このパブは川沿いから見た方がいい佇まいだなぁ、といつも思います。

このエリアにはいくつかの建物があり、それぞれの建物に当時の使われ方が記されています。

パブになったこの建物はウッドブロックプリントという、スタンプのような方法でパターンを描くことに使われていたようです。



モリスが子供時代に住んでいた建物が使われているウィリアムモリスギャラリーには、様々なウッドブロックの展示がありました。こちらは後ろの公園もきれいでおすすめの場所です。

水車のあるこちらの小屋は、1860年から動く水車小屋です。当時はリバティが染色後の生地をここですすいでいました。今は陶芸工房になっています。

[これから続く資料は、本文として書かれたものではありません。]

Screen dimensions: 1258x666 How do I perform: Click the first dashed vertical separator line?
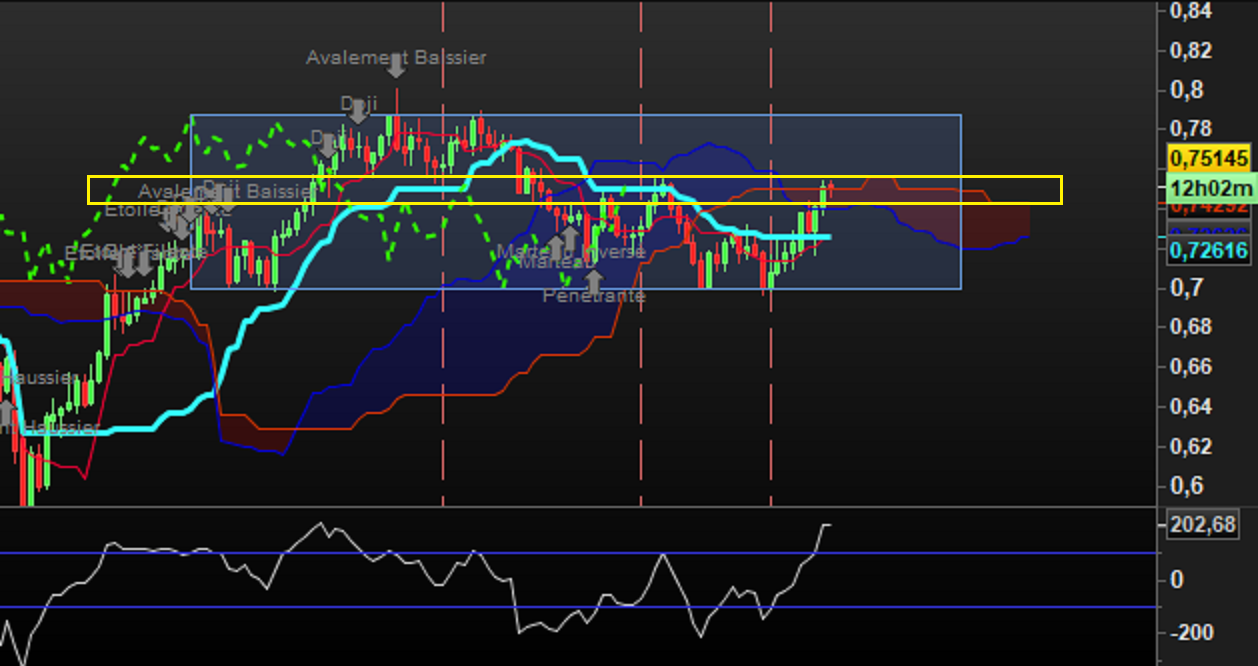coord(442,400)
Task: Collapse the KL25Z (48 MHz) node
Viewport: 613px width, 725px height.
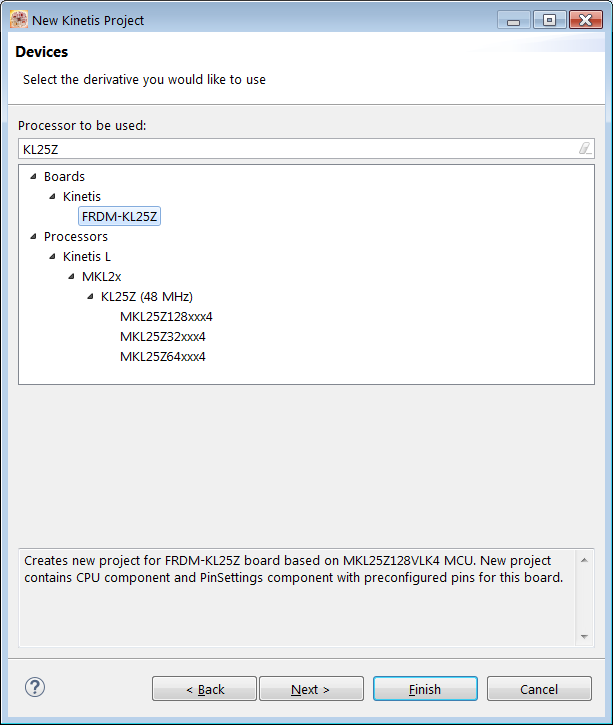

中では陶芸教室もしていて、いろいろな作品も売られています。(なぜかお椀に穴が開いて箸が刺さっている?!)

さりげなく使われる壁紙はやっぱりモリスデザイン。

この場所はうちから歩いて10分弱のところにあるのですが、住み始めてしばらくは全然知りませんでした。たまたまウィリアムモリスギャラリーに行ったら、モリスの工場跡地の模型があり、そこに馴染みのある地名があったので調べてみたら、何とうちの近所!だったのです。笑 

密かにモリスファンだった私。その発見と、その後にこの小道に来た時の感動と言ったら…!

一人大盛り上がりでした。笑

だって、行きつけのスーパーマーケットの横に、こんな小道があり、小さなプレートがあったのです。

知らなければ見逃すでしょう。


上の写真の中央で光るのが、下にあるプレート。


ここから川を上って行くと先程のモリスの工場跡地です。

この川をさらに下っていくと、我がフラット。橋の上に建っています。


ここもかつては川の流れを使って機械を動かす工場で、今はフラットです。

週末のぶらりご近所探索。身近な街の歴史を知るのはとっても楽しいですね。

かつてモリスの生地が染められていた川の上に住めるなんて、何とも感慨深い気分になれる場所なのでした。